In fact, Lowry said she believes that receiving good test scores has placed so much pressure on teachers that now the average teacher quits his or her job after three to five years.
“I am very into teacher accountability, but there has to be more than one measure of accountability,” she told theGrio. “I think test sores should be apart of it, but there needs to be other measures that teachers are being evaluated on. When you have to teach things on the tests all of the time, it takes the fun out of teaching.”
However, recently, the government is trying to put the “fun” back into teaching with new initiatives focused on reforming education — and in some cases, rolling back No Child Left Behind.
For example, last year President Obama told states that they could seek a waiver around aptitude measures if they created actions that his administration favored instead. Many states have decided to go forward with this as it seen as being less forceful than NCLB.
“The Obama administration is emphasizing flexibility in allowing states to design their own programs and it is emphasizing to help the lower performing schools do better and they will buy into the program,” Dowd told theGrio.
Additionally, just “last week, John Kline (R-Minnesota) who is the chairman of the U.S. House Committee on Education and the Workforce introduced two bills”:http://www.examiner.com/special-education-in-providence/two-draft-bills-introduced-house-to-replace-no-child-left-behind that would replace and reform NCLB. Legislation such as as the Student Success Act and the Encouraging Innovation and Effective Teachers Act intended to reauthorize the Elementary and Secondary Education Act, which is what NCLB is based on.
While the Student Success Act focuses on education reform efforts, the Encouraging Innovations of Effective Teachers Act focuses on teacher evaluations and school choice. They are two bills that will experts say will definitely change society’s perspective on how the federal government has handled education within the past decade.

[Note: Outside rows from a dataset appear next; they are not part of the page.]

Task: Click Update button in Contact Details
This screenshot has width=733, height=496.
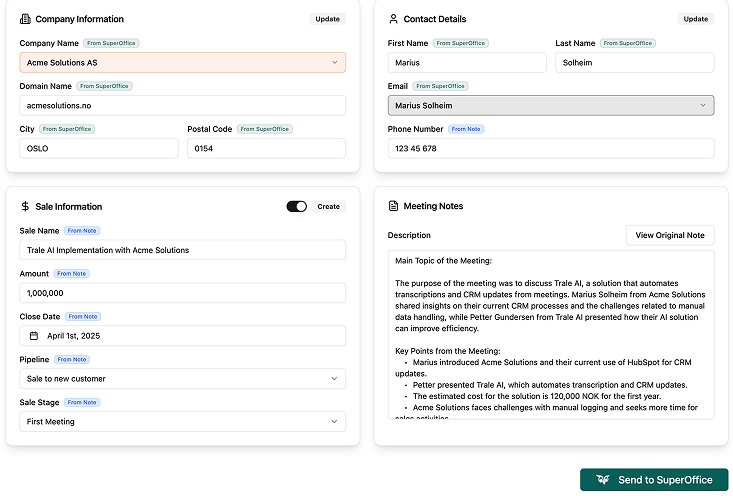Action: click(x=695, y=19)
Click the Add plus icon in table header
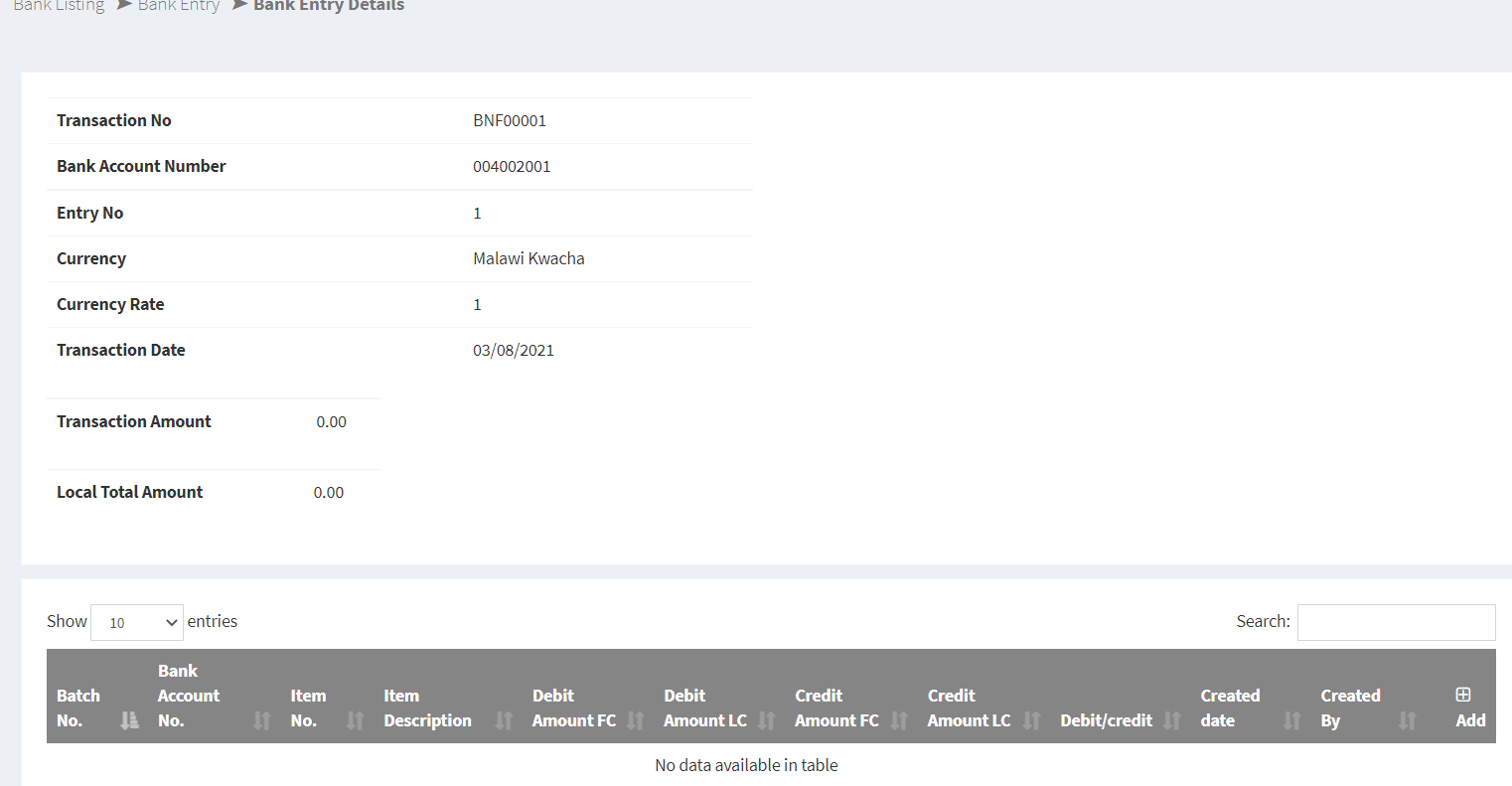This screenshot has width=1512, height=786. pyautogui.click(x=1462, y=695)
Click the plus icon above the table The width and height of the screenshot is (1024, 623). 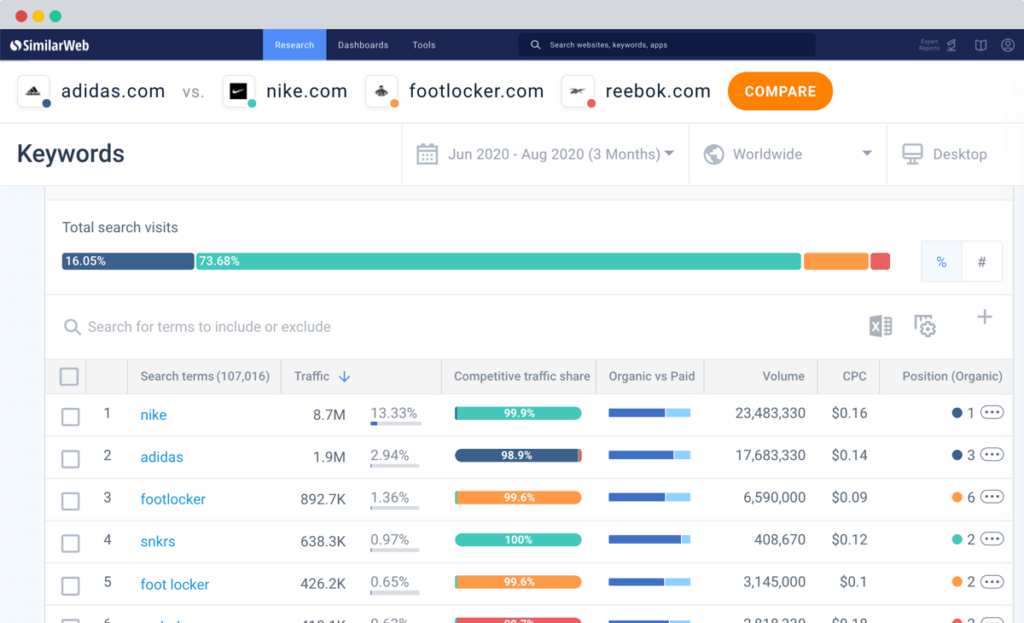tap(984, 317)
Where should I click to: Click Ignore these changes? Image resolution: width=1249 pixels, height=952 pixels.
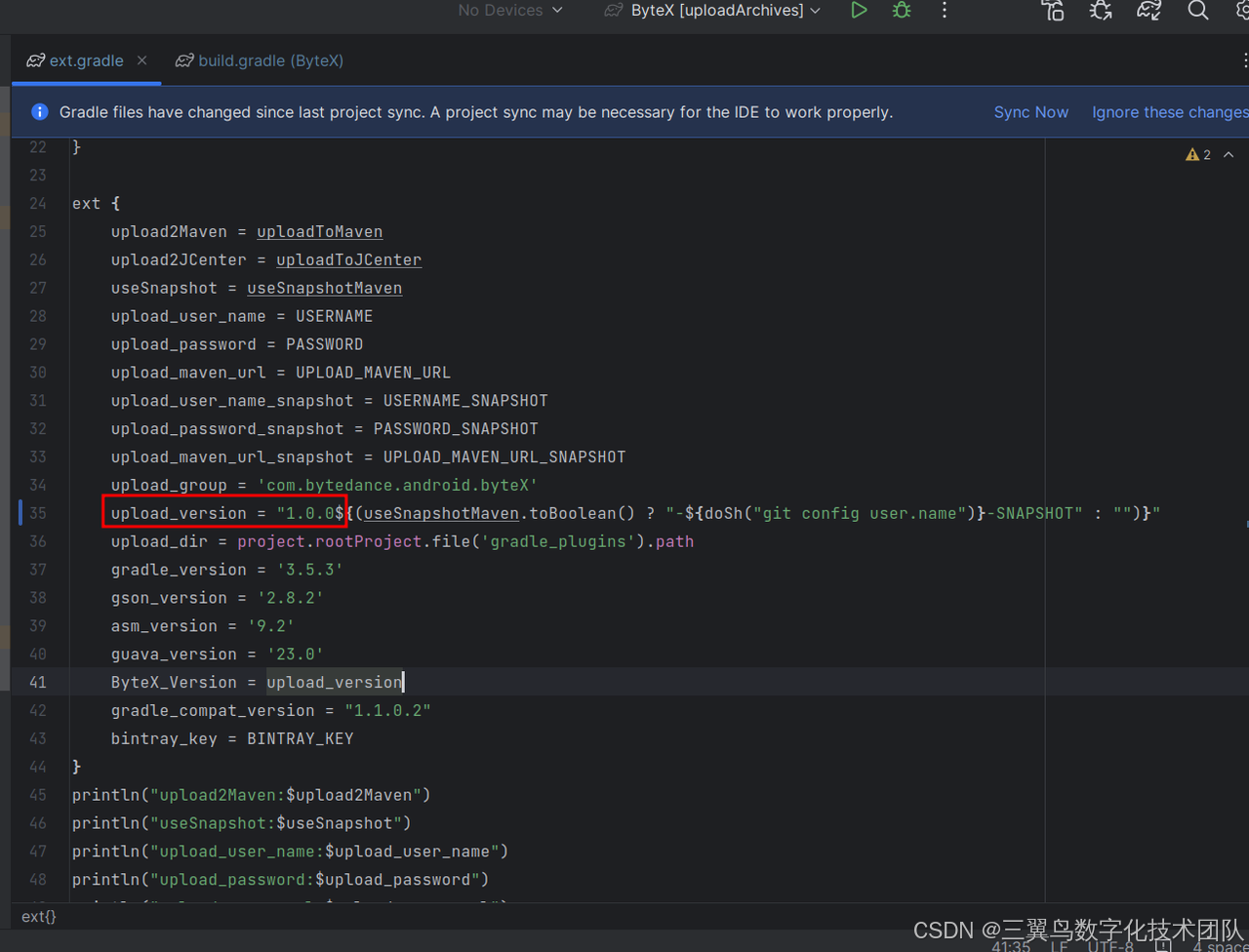(x=1169, y=111)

“What has happened is that the government has taken a dogmatic approach on the testing,” Lowry told theGrio. “It has taken states’ rights to impact their own education systems. The federal government needs to give back control to the states and their teachers. Obama is helping to do that in some ways, but it needs to increase.”
Regardless the mixed views on NCLB, Lowry and other experts agreed that within the last ten years education has not improved with America. Instead there has only been increase in the amount of data gathered on education within the U.S.